> _REQUIRED TASK_
From the puppet installation text below, list in order the commands run to install puppet on a node.

> _PAGE EXTRACT_
I became a big fan of Makefiles when I read Tom Limoncelli's Time Management for System Administrators. Since I started using them, they helped me a lot in many automation tasks.

I had to install puppet on many existing nodes running Debian Lenny. After I consolidated a by-hand procedure, I found it was ready to be "ported" to a Makefile. Now, once the variables at the top of the file are set, I can reduce the puppet installation on a node to:

make backups
make
make config
make test

The first make will back up some files. It is important to run it only once.

The second run, "make" alone, will go through the needed steps for installation: if rsync is not installed, it will install rsync; if the needed files are not present in the /puppet hierarchy, it will download the files using rsync; if puppet is not installed, it will install it; then, it will run puppetd with a bootstrap configuration file and... fail!

Yes, fail. Because you need to sign the host certificate, don't you? Once you signed it on the master node, then you'll run make config. If everything is properly configured, this will set up your host according to the manifests.

The last command, make test will just run a puppetd --test to ensure that everything is properly set up.

And that's all. Installing one host this way takes about 5 minutes, downloads included. And using cssh I could even install puppet on several machines in parallel.

Am I missing something? Oh, yes, the real Makefile smile

PUPPETMASTER=i.am.your.master.com
SYNCSERVER=$(PUPPETMASTER)

> _COLLECTED MATERIAL_
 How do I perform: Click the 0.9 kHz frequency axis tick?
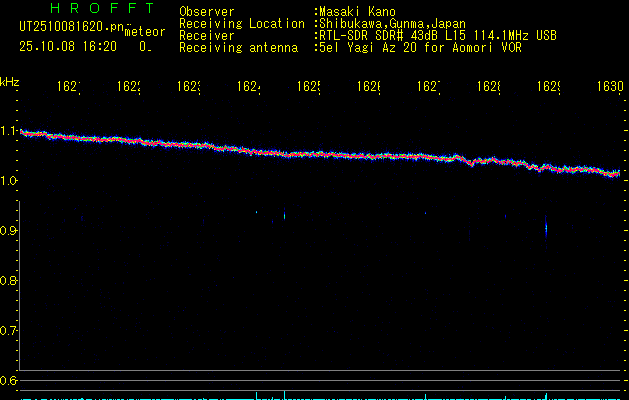(9, 231)
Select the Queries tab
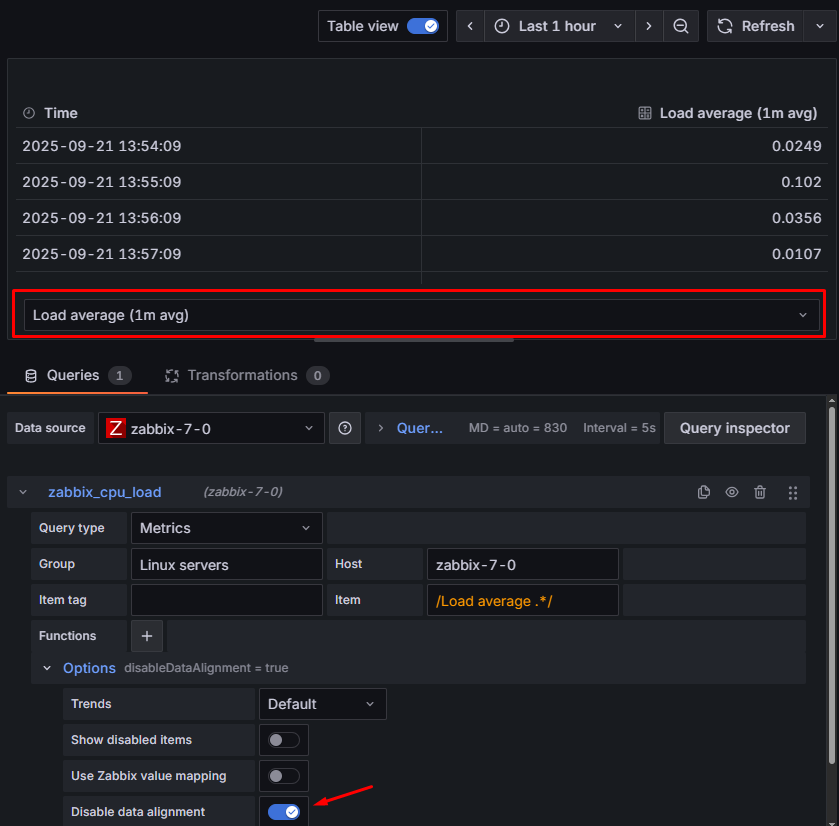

> _FINAL RESULT_
make backups
make
make config
make test